社会的認知研究によると、真顔の人よりも笑顔の人はさまざまなコミュニケーション特性についてより好意的に認知されることが示されている。また、習慣的な笑いに関する性差の研究によると、女性は男性よりも日常的に笑顔を見せることが示されている。そこで、本研究では男性よりも女性は笑顔の人をより誠実な人として認知するといった仮説について検証を行った。本研究は不確実性の回避(uncertainty avoidance)の程度が異なる7か国で実施した。参加者(女性・男性)は笑顔と真顔の人の写真を見て、その人の誠実性を評価した。真顔の人の誠実性に関して性差は見られなかったが、笑顔の人の誠実性に関して男性よりも女性は高く評価していた。したがって、性別は笑顔の人の誠実性の認知に影響を与えることが示唆され、社会規範の観点から考察を行った。
●文献情報
Krys, K., Hansen, K., Xing, C., Espinosa, A. D., Szarota, P., & Morales, M. F. (in press). It is better to smile to women: Gender modifies perception of honesty of smiling individuals across culture. International Journal of Psychology.
以下、ざっくり内容紹介
- 笑顔の人の誠実性の評価に性差があることを示した研究です。実験は7か国(中国・ドイツ・メキシコ・ノルウェー・ポーランド・南アフリカ共和国・アメリカ)で実施して、文化差についても検討しています。明確な文化差は確認されていませんが、ドイツ・メキシコ・ノルウェー・ポーランドの男性参加者は、誠実性に対する笑顔の効果が見られませんでした。
- 先行研究から笑顔は誠実性のシグナルであり、笑顔の人は誠実性や社会性などのコミュニケーション特性についてより好意的に認知されることが示されています。また、男性よりも女性は笑顔の表出が多く、非言語的手がかりの解読能力が優れていることが示されています。
- 以上のような知見から、今回の研究では男性よりも女性は笑顔を表出している人の誠実性を高く評価するだろうといった仮説を検証しています。
- 実験は非常に単純です。笑顔の人と真顔の人の写真を見せて、誠実性に関する4つの特性(honesty, authentic, unnatural, and false)を7件法(1:特性はまったくあてはまらない~7:特性が完全にあてはまる)で評価させていました。
- 実験計画はやや複雑です。
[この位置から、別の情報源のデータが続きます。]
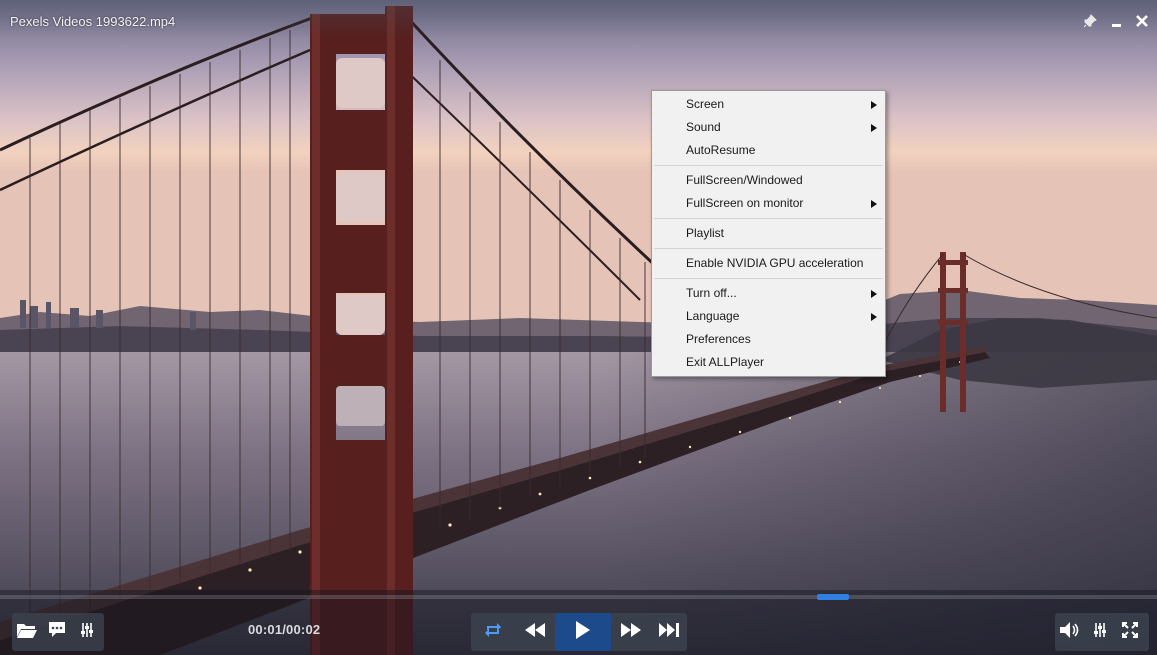 This screenshot has width=1157, height=655. I want to click on skip-next-icon, so click(669, 632).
「写真の表情(笑顔・真顔)」×「写真の人の性別(男性・女性)」×「参加者の文化(7か国)」×「参加者の性別(男性・女性)」の4要因でした。前2つが参加者内、後ろ2つが参加者間要因でした。
- 4要因の分散分析の結果、「写真の表情」「参加者の文化」「参加者の性別」の主効果が有意でした。細かい結果は本文をご覧ください。なぜか「参加者の文化」だけ下位検定されていませんでした…。
- 「写真の表情」×「参加者の性別」の交互作用が有意でした。男性、女性の参加者の両方が真顔よりも笑顔の人の誠実性を高く評価していました。また、真顔の人の誠実性の評価に差が見られなかった一方、笑顔の人に対して男性よりも女性は誠実性を高く評価していました(図1)。
図1 参加者の性別・写真の表情別の誠実性の評価
- 「写真の表情」×「写真の人の性別」の交互作用も有意でした。笑顔の人は男性と女性ともに誠実性が高く評価されていましたが、真顔の人は男性よりも女性の誠実性が高く評価される傾向が見られました(図2)。
図2 写真の人の性別・写真の表情別の誠実性の評価
- 「参加者の文化」×「参加者の性別」の交互作用も有意でした。上述したように、特定の国の男性には誠実性に対する笑顔の効果が見られませんでした。
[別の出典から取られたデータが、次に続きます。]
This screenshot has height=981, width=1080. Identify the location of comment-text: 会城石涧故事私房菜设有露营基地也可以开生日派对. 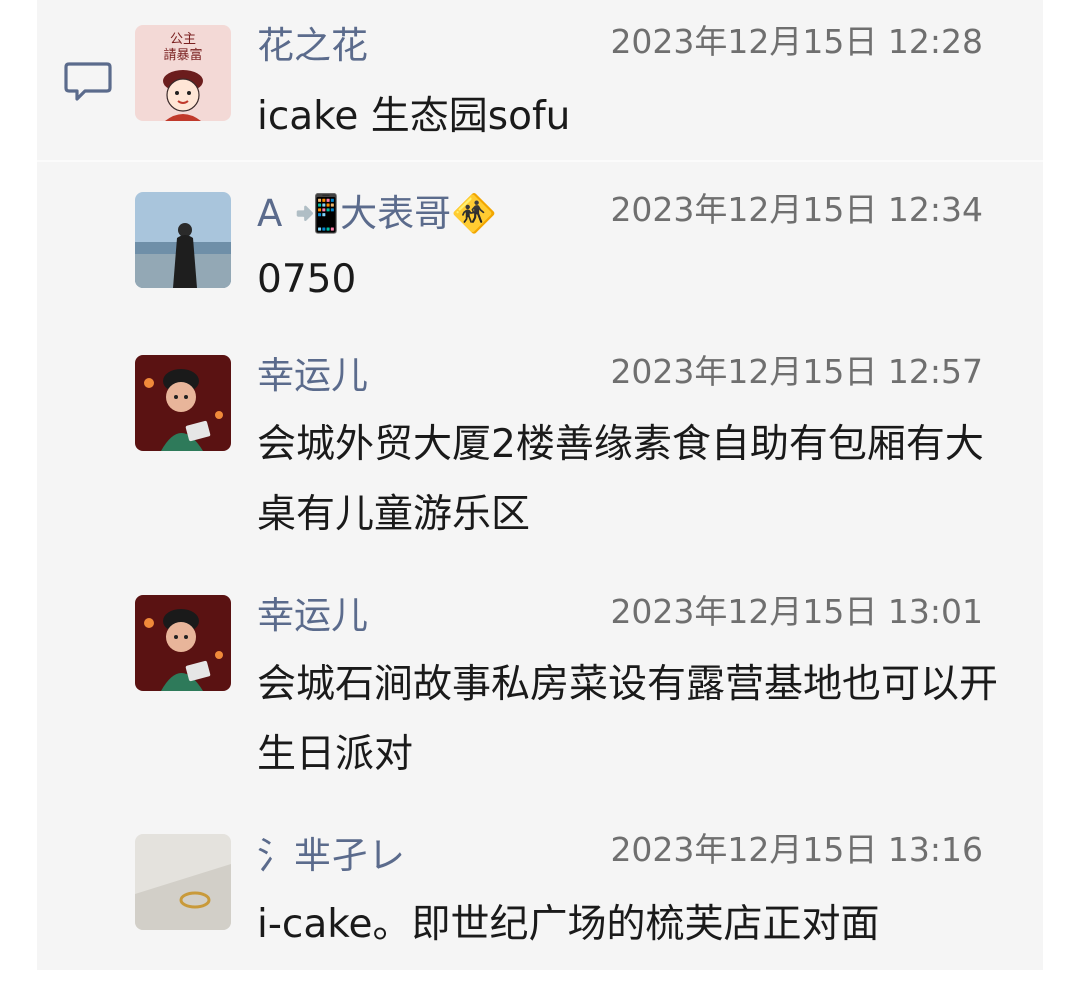
(628, 720).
- 図1と図2を見ると笑顔の効果はそんなに大きくなく見えますが、論文の表1に掲載されている効果量を見ると参加者が女性のときはd = .52~.74、男性のときはd = -.00~.49となっており、中程度くらいの効果は見られるようです。
- 真顔において女性の誠実性が高く評価される傾向について社会規範の観点から考察されています。以上の結果から、女性には笑顔で接した方がよいようです。